Mass Market Magazines
Although it was a giant in the printing industry, until the early 1920s RR Donnelley had little experience in one major commercial market-mass-circulation magazines. That changed when the company, which operated as a non-union "open shop," began printing the Saturday Evening Post, Christian Herald, Popular Science, and other top-selling magazines when the printers of these publications were experiencing labor strikes. RR Donnelley, which was able to keep its presses running almost without fail through these turbulent years, secured contracts with several monthlies including Motion Picture Magazine, Popular Science, Prairie Farmer, and Rotarian. While these were prized accounts, one magazine category remained elusive-the coveted weeklies that were then the mainstay of popular culture.

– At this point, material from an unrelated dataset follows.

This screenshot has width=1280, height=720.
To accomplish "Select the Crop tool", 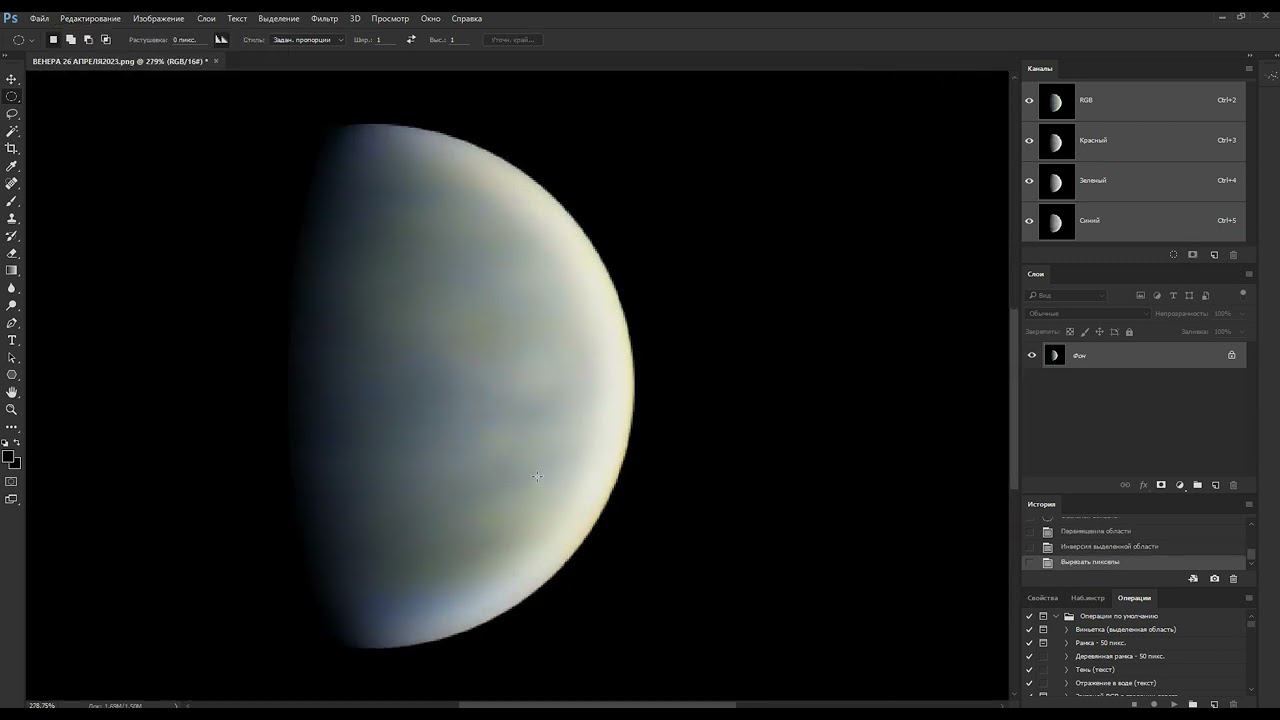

In 1926, when Henry R. Luce was rumored to be considering a change in printer for his news magazine, Time, which then had a circulation of 110,000, T. E. Donnelley arranged to meet with Luce to make the case for the account. T. E.'s presentation must have been convincing because as Luce wrote in a letter to T. E.: "Although heretofore your company has not specialized in magazine work...and although it has never printed a high-quality fast weekly, we have faith in your company's long and vast experience in various kinds of printing, and its pride in workmanship, its control of all the factors entering into printing, and above all its expressed desire to undertake the responsibility of printing Time." A contract for RR Donnelley to printTime was signed in October 1927.
Luce believed that Time would never exceed a circulation of more than 300,000, but by 1934 circulation had passed the 500,000 mark. By 1965 RR Donnelley was printing three million copies of each weekly issue of Time.
Growth at RR Donnelley was unprecedented after World War II. The reinvigorated consumer market required printing of all kinds, and this meant increased runs for existing RR Donnelley clients, as well as many new ones. Time, Inc., a long-time customer, moved Fortune magazine to RR Donnelley in 1948. That same year, a new client, Cowles Communications, signed a contract with Donnelley for the printing of Look. In 1954 the company became the printer ofSports Illustrated, a new Time, Inc. magazine catering to America's growing leisure culture.
Another coup for the company was securing the printing of the National Geographic Society monthly magazine in 1959. Society president Melville Bell Grosvenor wanted to print a four-color cover (previous covers featured only type, not images). RR Donnelley worked with National Geographic to test various papers, screens, and ink formulae to find a combination of rotogravure speed and quality production. In the end, RR Donnelley was able to print, bind, and mail 2.5 million monthly full-color copies of National Geographic.
RR Donnelley salesmen successfully captured three more large accounts-Scientific American, The New Yorker, and Sunset. At Scientific American, RR Donnelley successfully convinced the editors that the company could print scientific illustrations with precision. At The New Yorker, RR Donnelley engineers met the challenge of the magazine's extremely tight closing schedule with a technology that they had been investigating since 1955-facsimile wire transmission. After much testing, William Shawn, The New Yorker's legendary editor, was able to announce that the magazine was no longer being printed in Old Greenwich, Connecticut, but in Chicago, Illinois. The third major coup was Sunset magazine, which was published in San Francisco.Sunset's owner, Lane Publishing Company, was skeptical that the magazine could be produced in Chicago and distributed on the West Coast on time and for a reasonable price, but RR Donnelley once again overcame every objection. By the end of 1964, all three magazines were in production at RR Donnelley.